Step 3: Segment into discrete steps
Break the workflow into atomic actions. Each step should be:
- Self-contained: it does one thing
- Ordered: it depends on the previous step's output
- Observable: you can verify it completed correctly
For a deployment workflow, this might look like:
- Pull latest from main
- Run test suite
- Build production bundle
- Tag the release
- Push to staging
- Verify staging health check
- Promote to production
- Verify production health check
- Post to #releases Slack channel
Step 4: Identify variables
Look for parts that change each run:
- Version numbers:
v2.4.1→{version} - Branch names:
feature/auth-redesign→{branch} - Environment values:
staging-us-east→{environment} - Timestamps and dates:
2026-04-27→{date} - File paths that include dynamic segments
These become the parameters of your workflow. Everything else is the fixed structure.
Step 5: Parameterize and store
Convert the segmented, variable-identified workflow into a stored skill:
name: production-deploy
steps:
- action: git pull origin main
- action: npm test
halt_on_failure: true
- action: npm run build:prod
- action: git tag {version}
- action: git push origin {version}
- action: deploy --env staging
- action: verify-health staging
halt_on_failure: true
- action: promote staging production
- action: verify-health production
- action: notify-slack "#releases" "Deployed {version}"
variables:
version:
prompt: "Release version (e.g., v2.4.1)"
Step 6: Test the workflow
Run the parameterized workflow once.
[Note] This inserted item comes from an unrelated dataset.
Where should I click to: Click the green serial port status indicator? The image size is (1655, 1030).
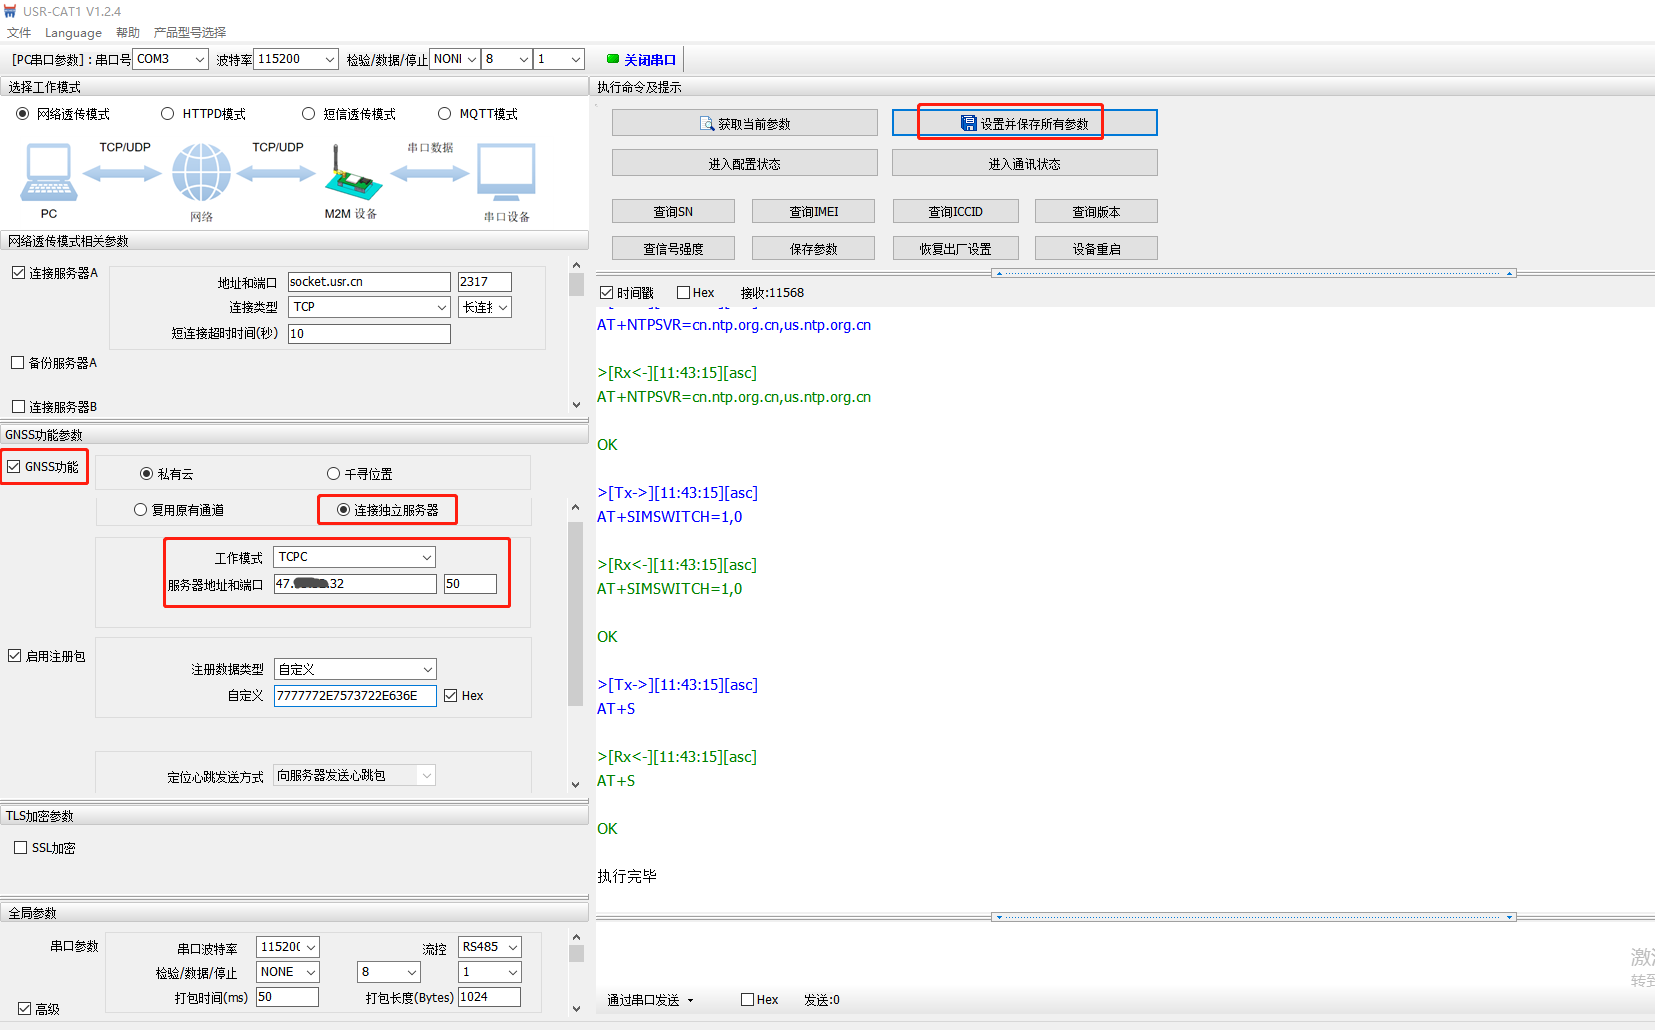(x=613, y=59)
Compare the execution against the original recording. Fix any steps where the extracted workflow diverges from what actually happened.
Common mistakes
Over-parameterizing. Not every changing value needs to be a parameter. If a file path changes but always follows a predictable pattern, hard-code the pattern instead of making it a parameter. Fewer variables = easier to use.
Skipping the error-handling paths. The happy path isn't enough. If step 6 fails, what do you do? The recording probably captured a few failures — mine those for the recovery steps.
Recording too early in learning. Wait until you've done the workflow at least three times before extracting it. The first run has too many exploratory steps. The third run is the clean one.
Forgetting context switches. Multi-app workflows are the hardest to capture. If your deployment involves switching between terminal, browser, and Slack, make sure the recording tracks which application is active at each step.
How Distill handles this
Distill automates steps 1-4. It records your screen sessions, identifies workflow segments, extracts the step sequence, and suggests which parts are variables based on what changed across multiple sessions of the same workflow.
The output is a parameterized skill in your local library. Next time you start a similar workflow, it recognizes the pattern and offers to guide or replay it. Each execution refines the skill further — correcting steps, adding missing error-handling paths, and updating variables.
FAQ
How many times do I need to record a workflow before it becomes reusable?
One recording is enough to create a basic workflow. Three recordings of the same workflow are enough for good variable detection — the AI can diff across runs and identify what changes. Five or more recordings produce highly reliable skills.
Can I combine steps from different recordings into one workflow?
Yes. If you recorded the deploy last week and the rollback yesterday, you can compose them into a single deploy-with-rollback skill. The key is that each segment has clean boundaries.
What if my workflow changes frequently?
That's actually the ideal use case. Traditional runbooks go stale because nobody updates them. A recording-based workflow updates itself every time you execute it — the AI notices when you add a step or change the order and suggests a skill update.
Is this just fancy macro recording?
Macros replay exact inputs. Workflow skills understand the intent behind inputs. A macro clicks pixel (340, 220). A workflow skill clicks "the Deploy button in the CI dashboard." The second version survives a UI redesign. The first one breaks.